The adoption rate of Tenant Experience (TeX) software is accelerating across many of the world’s largest portfolios. Although still in its early days, the need to understand the tenant users of commercial buildings is undeniable, and providing premium experiences facilitated by mobile technology is a broad consumer mandate. A growing number of apps are being offered to solve the problem, but sophisticated landlords understand that a TeX platform becomes an extension of their enterprise infrastructure, and can just as easily become their weak link.
An app may be able to service a building, but a portfolio requires a platform built for the enterprise.
Tenant Experience is about adding convenience and removing friction from building interactions. A good TeX app accomplishes this via digital interfaces to the physical environment that are mobile, hyper-local, and seamless. Simple navigation aids or webviews just don’t cut it. The depth of integration and ongoing maintenance for the number of service providers required to cover such broad locality for even one CRE portfolio, let alone significant market penetration, quickly becomes economically non-viable. This combination of breadth, depth, and scale requires a platform strategy, whereby service providers become development partners offering their value through standardized APIs and compete for the right to serve a building’s valuable tenant users.

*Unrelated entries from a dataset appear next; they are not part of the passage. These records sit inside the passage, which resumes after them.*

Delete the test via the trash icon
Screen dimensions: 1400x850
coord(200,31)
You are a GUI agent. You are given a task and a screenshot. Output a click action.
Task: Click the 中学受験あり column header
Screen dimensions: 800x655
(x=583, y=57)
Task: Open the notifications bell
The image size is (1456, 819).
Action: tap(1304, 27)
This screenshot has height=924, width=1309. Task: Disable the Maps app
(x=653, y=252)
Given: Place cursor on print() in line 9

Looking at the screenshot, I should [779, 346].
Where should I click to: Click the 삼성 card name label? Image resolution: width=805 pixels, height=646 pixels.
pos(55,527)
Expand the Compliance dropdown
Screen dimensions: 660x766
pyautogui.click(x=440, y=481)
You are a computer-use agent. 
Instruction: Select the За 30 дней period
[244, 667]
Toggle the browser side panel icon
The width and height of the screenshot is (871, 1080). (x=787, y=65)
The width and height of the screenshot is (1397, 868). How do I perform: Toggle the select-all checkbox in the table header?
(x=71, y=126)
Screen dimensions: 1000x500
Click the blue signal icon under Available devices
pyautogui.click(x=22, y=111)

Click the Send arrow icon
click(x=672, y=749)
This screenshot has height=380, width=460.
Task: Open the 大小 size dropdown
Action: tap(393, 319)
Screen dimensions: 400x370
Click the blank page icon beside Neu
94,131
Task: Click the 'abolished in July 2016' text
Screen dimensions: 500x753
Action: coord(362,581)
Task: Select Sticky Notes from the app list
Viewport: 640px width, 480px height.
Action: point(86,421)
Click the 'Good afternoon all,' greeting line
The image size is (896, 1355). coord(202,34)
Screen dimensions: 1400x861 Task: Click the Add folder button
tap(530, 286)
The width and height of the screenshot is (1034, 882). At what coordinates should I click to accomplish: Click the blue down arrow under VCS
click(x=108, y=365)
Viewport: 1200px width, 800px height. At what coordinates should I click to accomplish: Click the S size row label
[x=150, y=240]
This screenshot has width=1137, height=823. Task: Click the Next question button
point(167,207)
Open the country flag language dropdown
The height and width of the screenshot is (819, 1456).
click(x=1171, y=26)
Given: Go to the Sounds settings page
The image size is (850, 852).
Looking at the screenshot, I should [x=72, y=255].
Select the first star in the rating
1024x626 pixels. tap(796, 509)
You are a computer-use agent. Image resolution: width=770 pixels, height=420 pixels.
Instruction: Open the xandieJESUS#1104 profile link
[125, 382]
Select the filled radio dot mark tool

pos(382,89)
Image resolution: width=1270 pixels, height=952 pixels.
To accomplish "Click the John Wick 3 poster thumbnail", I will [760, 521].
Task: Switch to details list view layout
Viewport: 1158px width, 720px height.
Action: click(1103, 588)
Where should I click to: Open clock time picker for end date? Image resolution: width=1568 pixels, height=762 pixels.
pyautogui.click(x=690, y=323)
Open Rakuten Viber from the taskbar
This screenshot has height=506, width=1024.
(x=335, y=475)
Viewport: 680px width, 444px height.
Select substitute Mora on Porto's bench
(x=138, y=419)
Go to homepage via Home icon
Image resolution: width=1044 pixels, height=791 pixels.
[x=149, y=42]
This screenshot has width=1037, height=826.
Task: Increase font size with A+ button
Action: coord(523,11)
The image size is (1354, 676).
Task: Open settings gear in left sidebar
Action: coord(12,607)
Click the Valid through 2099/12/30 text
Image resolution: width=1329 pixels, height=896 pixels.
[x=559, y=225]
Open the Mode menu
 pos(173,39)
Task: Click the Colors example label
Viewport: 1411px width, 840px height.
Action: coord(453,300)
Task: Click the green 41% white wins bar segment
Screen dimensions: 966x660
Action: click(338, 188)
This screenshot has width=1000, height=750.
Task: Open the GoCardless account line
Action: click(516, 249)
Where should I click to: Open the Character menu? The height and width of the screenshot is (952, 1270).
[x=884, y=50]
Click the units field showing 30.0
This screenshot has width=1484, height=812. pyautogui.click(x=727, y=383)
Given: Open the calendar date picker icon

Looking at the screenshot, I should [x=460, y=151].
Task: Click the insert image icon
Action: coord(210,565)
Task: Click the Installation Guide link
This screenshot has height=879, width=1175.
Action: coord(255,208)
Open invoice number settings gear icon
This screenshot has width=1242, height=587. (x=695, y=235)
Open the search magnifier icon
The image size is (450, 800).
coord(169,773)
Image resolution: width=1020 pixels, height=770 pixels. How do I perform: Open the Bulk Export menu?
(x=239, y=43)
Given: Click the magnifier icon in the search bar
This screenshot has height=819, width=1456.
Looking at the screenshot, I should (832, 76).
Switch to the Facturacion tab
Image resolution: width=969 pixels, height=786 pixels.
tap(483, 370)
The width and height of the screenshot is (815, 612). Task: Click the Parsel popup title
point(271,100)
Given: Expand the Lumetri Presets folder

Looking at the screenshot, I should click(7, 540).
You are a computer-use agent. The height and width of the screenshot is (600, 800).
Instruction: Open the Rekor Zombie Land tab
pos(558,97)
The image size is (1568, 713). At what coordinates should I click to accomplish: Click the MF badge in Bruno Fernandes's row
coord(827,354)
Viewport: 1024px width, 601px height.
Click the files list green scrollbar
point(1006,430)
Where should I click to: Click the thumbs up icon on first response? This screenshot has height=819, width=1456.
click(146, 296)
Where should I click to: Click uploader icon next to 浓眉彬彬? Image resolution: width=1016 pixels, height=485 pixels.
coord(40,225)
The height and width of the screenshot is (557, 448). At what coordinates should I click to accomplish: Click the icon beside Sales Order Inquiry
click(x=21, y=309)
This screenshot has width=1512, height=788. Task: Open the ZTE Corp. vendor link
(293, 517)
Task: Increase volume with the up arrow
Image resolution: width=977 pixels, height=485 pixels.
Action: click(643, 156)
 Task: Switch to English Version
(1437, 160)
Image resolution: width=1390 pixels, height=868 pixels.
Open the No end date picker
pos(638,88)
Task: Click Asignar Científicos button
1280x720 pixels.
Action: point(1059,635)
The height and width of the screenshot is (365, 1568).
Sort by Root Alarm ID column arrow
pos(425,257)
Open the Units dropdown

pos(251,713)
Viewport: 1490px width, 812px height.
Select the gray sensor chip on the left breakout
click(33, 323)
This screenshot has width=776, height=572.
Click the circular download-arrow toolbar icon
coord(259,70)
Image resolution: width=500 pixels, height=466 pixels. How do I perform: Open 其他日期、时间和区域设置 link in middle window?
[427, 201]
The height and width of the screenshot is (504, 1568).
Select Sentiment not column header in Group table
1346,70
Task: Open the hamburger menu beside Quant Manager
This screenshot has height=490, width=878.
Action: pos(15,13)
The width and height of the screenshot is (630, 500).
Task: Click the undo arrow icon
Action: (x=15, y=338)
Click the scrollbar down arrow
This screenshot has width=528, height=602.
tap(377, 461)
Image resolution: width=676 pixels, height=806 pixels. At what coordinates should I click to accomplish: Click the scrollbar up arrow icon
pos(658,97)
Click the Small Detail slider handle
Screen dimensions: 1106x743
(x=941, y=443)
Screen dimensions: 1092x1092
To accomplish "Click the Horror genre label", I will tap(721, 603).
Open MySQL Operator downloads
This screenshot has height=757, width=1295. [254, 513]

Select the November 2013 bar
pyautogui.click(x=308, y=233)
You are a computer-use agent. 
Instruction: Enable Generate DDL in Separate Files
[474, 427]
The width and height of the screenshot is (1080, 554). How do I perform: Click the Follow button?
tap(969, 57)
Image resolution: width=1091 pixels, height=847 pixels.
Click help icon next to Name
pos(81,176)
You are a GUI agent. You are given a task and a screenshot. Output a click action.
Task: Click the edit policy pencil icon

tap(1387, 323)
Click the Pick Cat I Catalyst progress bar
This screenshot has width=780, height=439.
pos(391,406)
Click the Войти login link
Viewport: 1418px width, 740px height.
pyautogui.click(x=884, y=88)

Understanding tenant users to the level of making data-driven decisions that increase NOI is fundamental to the practice of Tenant Experience.
The more engaging the TeX app, the more data becomes available. This further supports my prior assertion discounting simple navigation aids. Observable depth of experience enables depth of insight. An enterprise-grade TeX platform must facilitate deep observation of tenant satisfaction, and offer an analytics platform equal to the task of converting these observations into NOI impacting actions. Furthermore, such a platform should extend beyond reports and dashboards to facilitate discovery. Gold can often be found in unexpected correlations.
Many CRE portfolios operate their own internal business intelligence (BI) tools. For these enterprises, TeX platforms need to offer options for exporting relevant data regularly and painlessly. The latter refers not only to the mechanics of data transport, but to its conformance to standardized space taxonomies, thereby maximizing semantic equivalence or at least transformation fidelity.
Finally, a well-integrated Tenant Experience platform and the company that operates it are an extension of the CRE enterprise itself, and must treat user privacy and compliance as first-class citizens. Certification under recognized security frameworks including SOC-2 and ISO-27001/27002 are essential when extending one’s enterprise. Data privacy regulations such as GDPR, CCPA, and the EU-US/Swiss-US Privacy Shield should be embraced demonstrably, even for customers not operating in those geographies. Further, they must extend to all downstream service provider partners to whom user data is transmitted and entrusted.